### ЗАДАНИЕ
Перепишите отрывок из обсуждения безалкогольного пива от слов «А разве Майя» до слов «Господа с гермофродитами?», заменив «пивом» на «напитком».

Абсолютно согласен. Предлагать Кришне такие напитки как безалкогольное пиво - это чересчур. Я бы позволил себе высказать мысль, она не раз звучала, хотя кому-то она может не понравиться. Преданный на начальной стадии практики сознания Кришны может позволять себе разные вещи, но инициация накладывает ответственность. Если преданный пил без алкогольное пиво произнося "Ом Шри Вишну", до посвящения, то после инициации, он уже стремиться быть строже. Есть только Кришна-прасадам. А безалкогольное пиво при всем уважении вряд ли можно отнести к прасаду. 
Я видел как преданные ели мороженное, заведомо зная что там есть невегетарианские компоненты. Но разве это ориентир? Они конечно сами прекрасно понимали, что так нельзя и думаю это "время мороженного" - временное для них. Нужно понимать, что есть можно все что угодно, даже мясо. Никто никого не ограничивает. Но нужно быть готовым к последствиям...

----------


## Vishnu-bhakta

> Суть пищевых запретов не в том, что мы стараемся быть "хорошими" и воздерживаться от спиртного и интоксикаций, а в том, что мы порываем все связи с Майей и отказываемся от материальных желаний, которые мешают тому, что душа получила мокшу.


А разве Майя Деви не служанка Господа? А служение слуге Кришны есть высшая садхана))))
Тогда уж наверно лучше сразу оставить тело-источник всех материальных желаний, загрязнений и прочих омрачений.

----------


## Прабхавати деви даси

Харе Кришна! Осторожнее с этим пивом! Если есть в нем женские гормоны, то будет следующее. (Я читала)
У мужчин развиваются женские признаки, а у женщин - мужские: грубеет голос, начинают отрастать волосы в местах, где они обычно только у мужчин растут... и т.д. меняется характер в сторону мужского. Короче, люди превращаются в существ среднего пола.
 Как же нам тогда развивать свои взаимоотношения с Господом Кришной? Кто-нибудь знает, есть ли какие-нибудь лилы Господа с гермофродитами?

----------


## Vishnu-bhakta

Харе Говинда!
Ой, сейчас столько всего разного пишут про диеты и продукты-причем одни статьи противоречат другим! так чо не стала бы слепо верить всем этим россказням про "гормоны" и прочее. У меня есть знакомые которые весьма часто потребляют этот напиток и ничего, не превратились ни в андрогинов ни в кого либо еще.
Насчет игр Шри Кришны-пол там не имеет никакого значения. Если человек гермафродит(а есть такое реальное генетическое отклонение) это не значит что он не может быть бхактой Кришны.Так же как  кастрат или инвалид. Кришна не смотрит ни на наш пол, ни на возраст или какие либо иные материальные параметры.
Ну а злоупотреблять чем то понятное дело не стоит. Даже фруктами))) Умеренность - благое качество.

### ИСХОДНЫЕ ДАННЫЕ

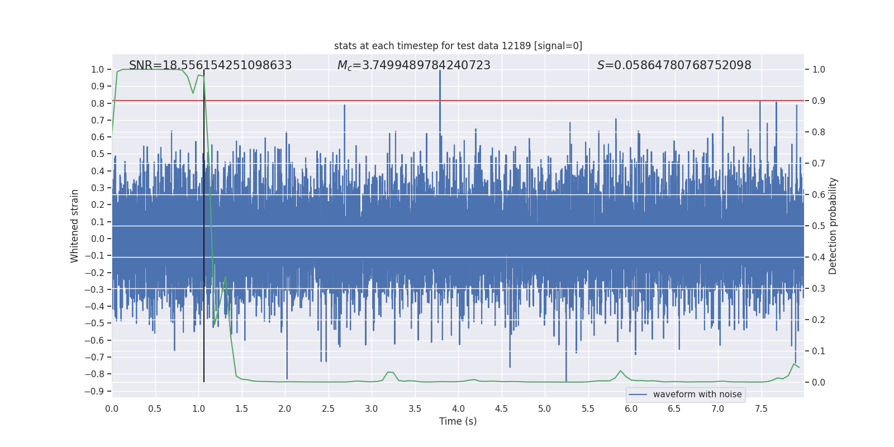Click the −0.9 tick on the left axis

[94, 391]
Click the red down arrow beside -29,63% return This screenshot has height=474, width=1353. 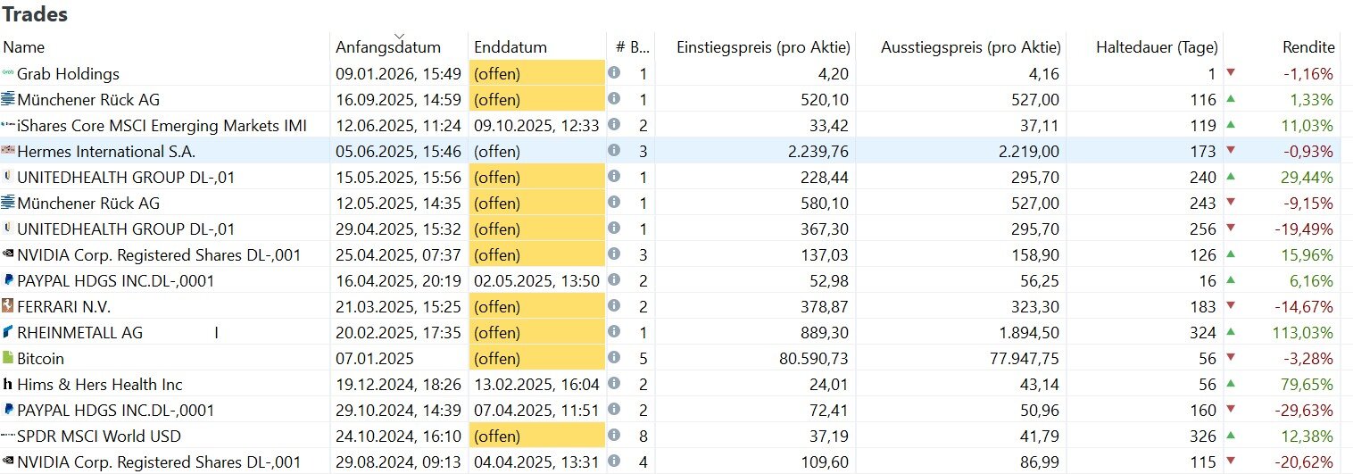tap(1232, 410)
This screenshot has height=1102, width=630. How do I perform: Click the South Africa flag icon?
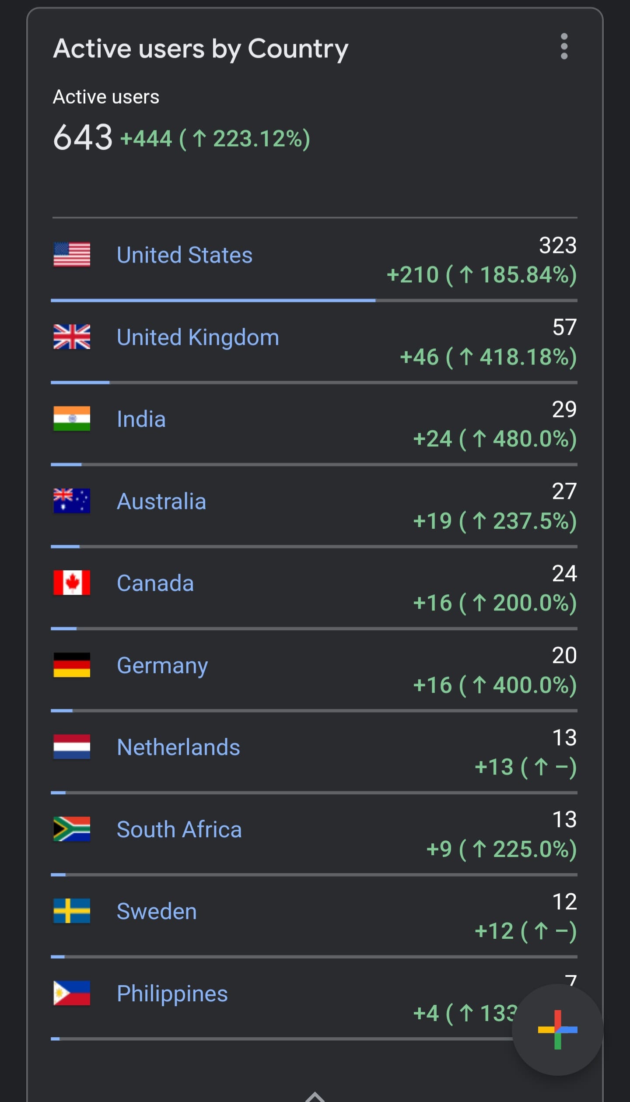72,829
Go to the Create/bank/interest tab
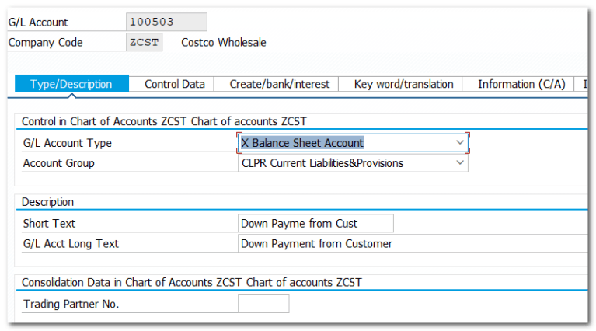This screenshot has height=331, width=596. click(280, 84)
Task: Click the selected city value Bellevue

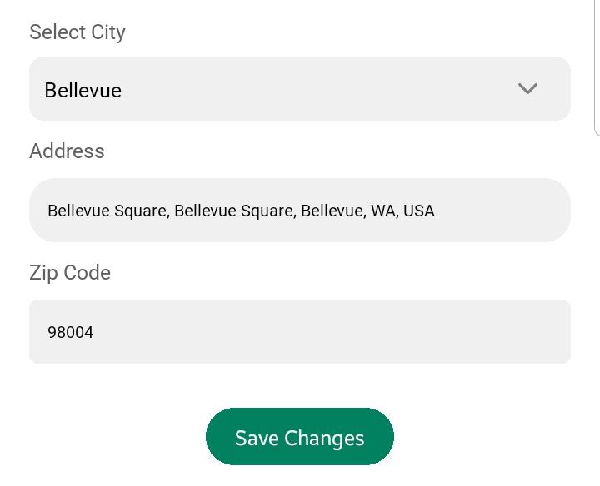Action: pyautogui.click(x=83, y=91)
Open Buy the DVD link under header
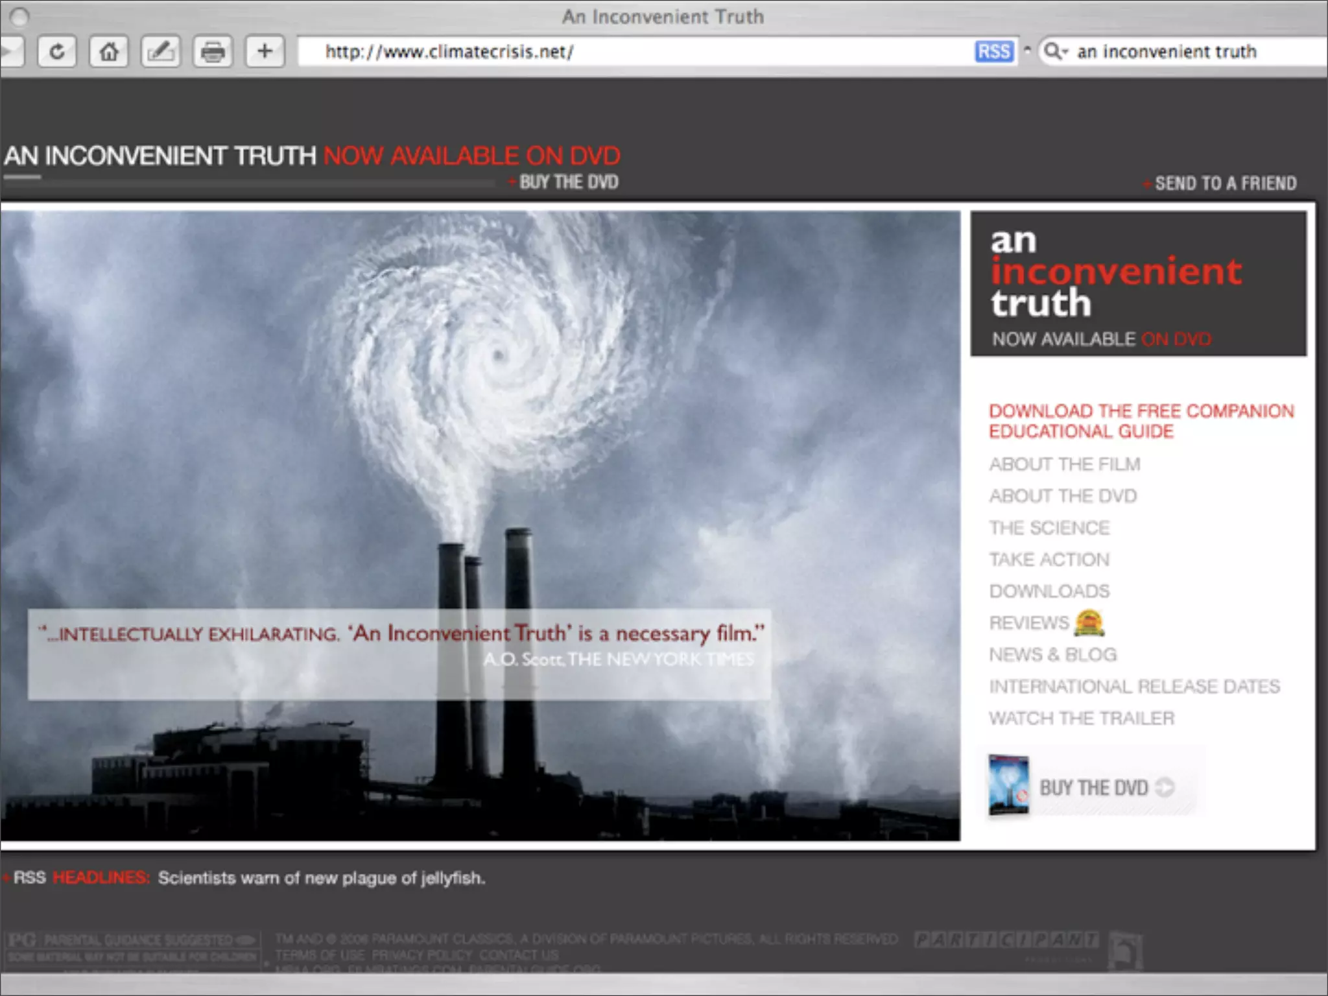Image resolution: width=1328 pixels, height=996 pixels. 568,182
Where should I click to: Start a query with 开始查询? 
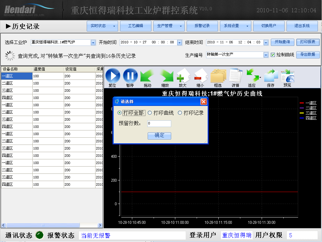[x=282, y=41]
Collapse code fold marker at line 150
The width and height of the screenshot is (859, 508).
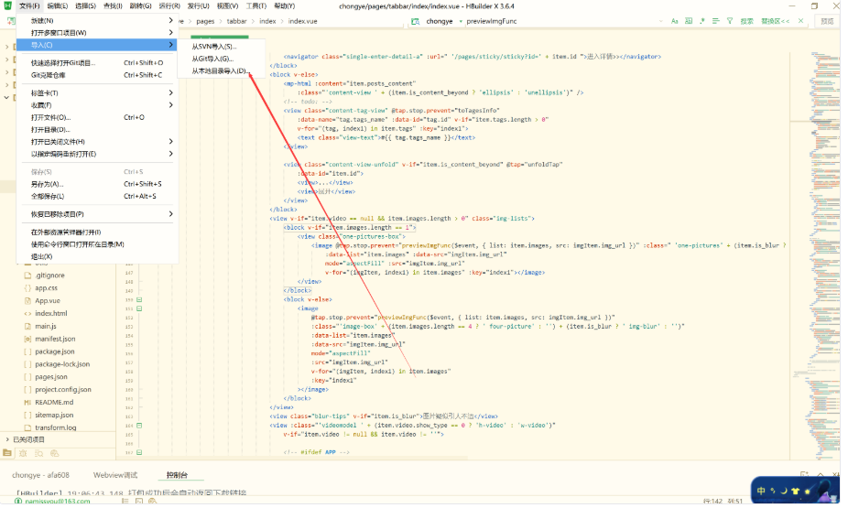click(x=139, y=300)
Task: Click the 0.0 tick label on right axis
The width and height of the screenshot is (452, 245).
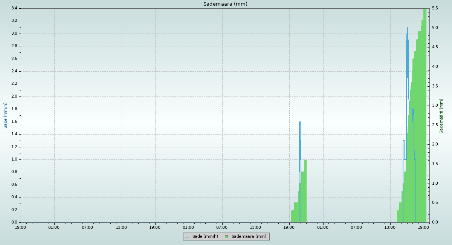Action: [x=435, y=222]
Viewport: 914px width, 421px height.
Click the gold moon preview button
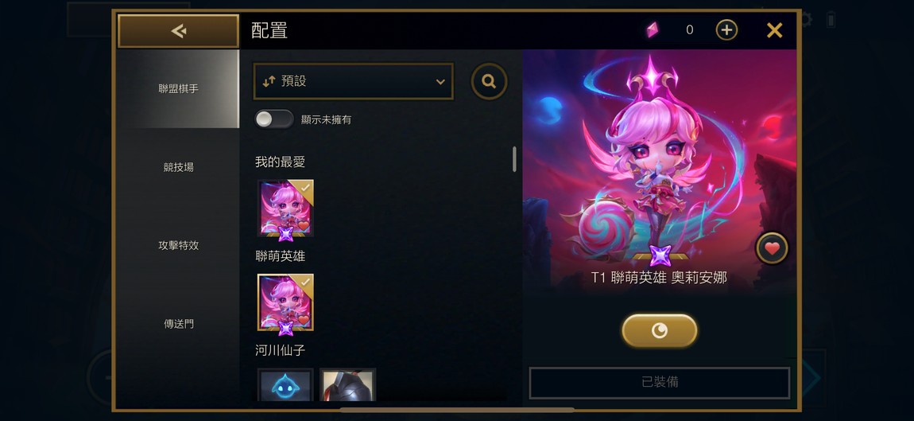point(659,331)
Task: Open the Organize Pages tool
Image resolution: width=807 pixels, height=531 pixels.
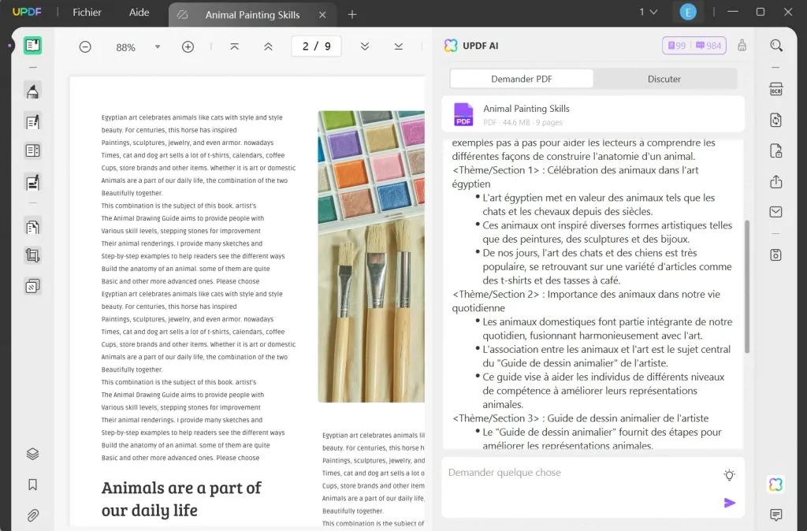Action: (x=32, y=227)
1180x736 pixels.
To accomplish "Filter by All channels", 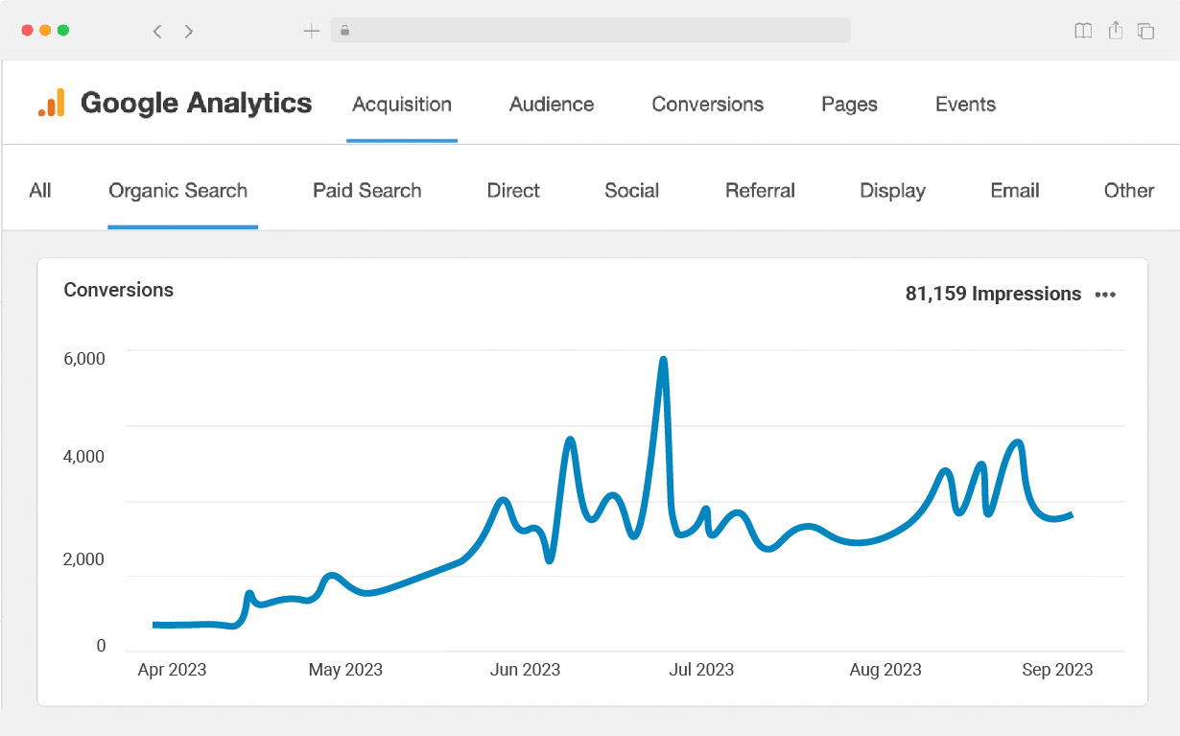I will point(40,190).
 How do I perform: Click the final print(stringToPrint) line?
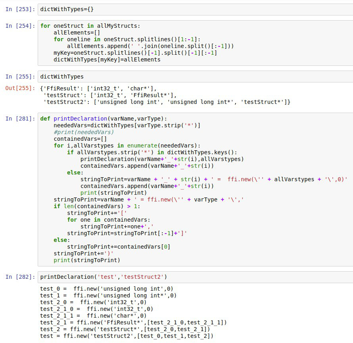click(x=86, y=260)

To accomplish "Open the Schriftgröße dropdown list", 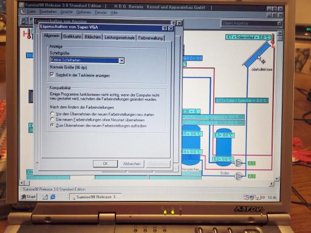I will (121, 61).

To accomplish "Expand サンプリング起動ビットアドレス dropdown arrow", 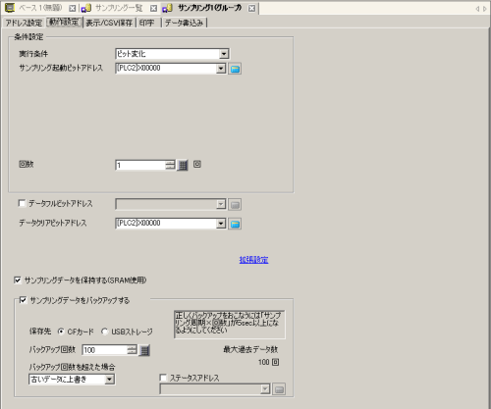I will coord(221,69).
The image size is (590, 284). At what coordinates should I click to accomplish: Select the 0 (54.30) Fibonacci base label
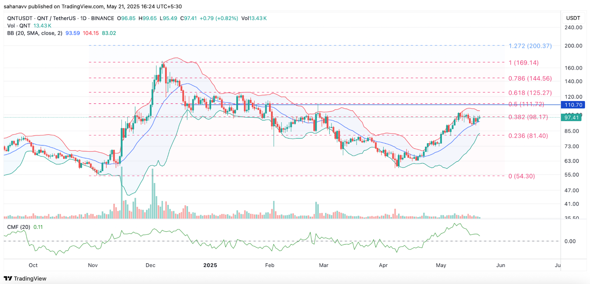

### ОТВЕТ
А разве Майя Деви не служанка Господа? А служение слуге Кришны есть высшая садхана))))
Тогда уж наверно лучше сразу оставить тело-источник всех материальных желаний, загрязнений и прочих омрачений.

----------


## Прабхавати деви даси

Харе Кришна! Осторожнее с этим напитком! Если есть в нем женские гормоны, то будет следующее. (Я читала)
У мужчин развиваются женские признаки, а у женщин - мужские: грубеет голос, начинают отрастать волосы в местах, где они обычно только у мужчин растут... и т.д. меняется характер в сторону мужского. Короче, люди превращаются в существ среднего пола.
 Как же нам тогда развивать свои взаимоотношения с Господом Кришной? Кто-нибудь знает, есть ли какие-нибудь лилы Господа с гермофродитами?